To consider that this is an issue of differentiation makes a lot of things clear.

What I understand about Theory of Mind comes to mind here. I hope I don't offend in mentioning it, because I know that many parents of autistic children dislike it intensely. But I think it applies in this case to a person with a typical neurology--it certainly explains what I've been experiencing. To illustrate Theory of Mind a child is shown a film of Millie who has taken a bar of chocolate out of a drawer, eats some, puts it back in the drawer, and leaves the room. A few moments later in the film Millie's mom removes the same chocolate, uses it in cooking, and puts it away in a different drawer. The child watching the film is asked which drawer Millie will look in to find the chocolate when she comes back. An immature child will think that Millie will look in the drawer that he saw the mother put the chocolate in, not realizing that Millie is carrying a different construct in her head based on her experience. In essence, Gary is not distinguishing his perspective from that of Millie--he expects Millie's behavior to be based on his perspective. Furthermore, he doesn't see that he's not separating his perspective from hers.

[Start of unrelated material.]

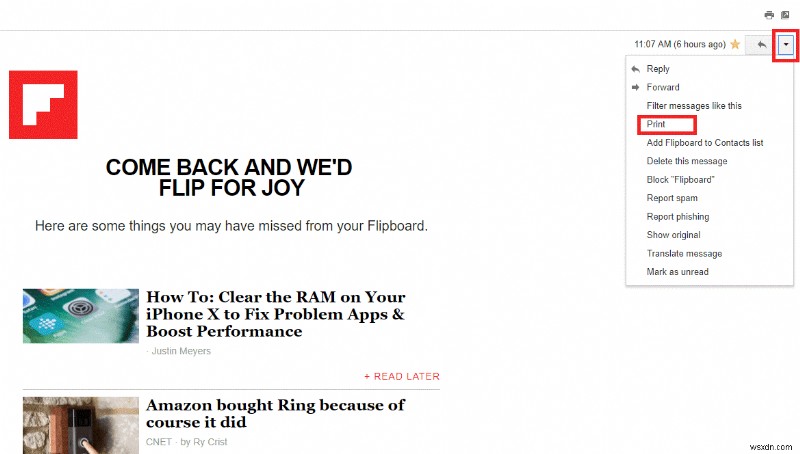Select Translate message option
Viewport: 800px width, 454px height.
(x=684, y=254)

This would account for the sense of dead space between us, where I just don't feel I've connected when I try to explain to him that I couldn't possibly have known what he meant about something.

This is a big problem. It's a primary source of conflict in our relationship; it's a primary obstacle to being able to clean up after a conflict. It's a source of resentment from him toward me. It's the source of often poisoned air between us. It's like living on a fault line and at any moment a gap will open underfoot to fall into. It's difficult to anticipate the next time he will expect my perspective to be identical to his so I can compensate for it in advance. He is blind to it, so it is unrealistic to expect him to adjust his behavior.

The big question is, how is this affecting the boys? Is living in this zone ultimately more harmful to them than the trauma of a parental separation/divorce?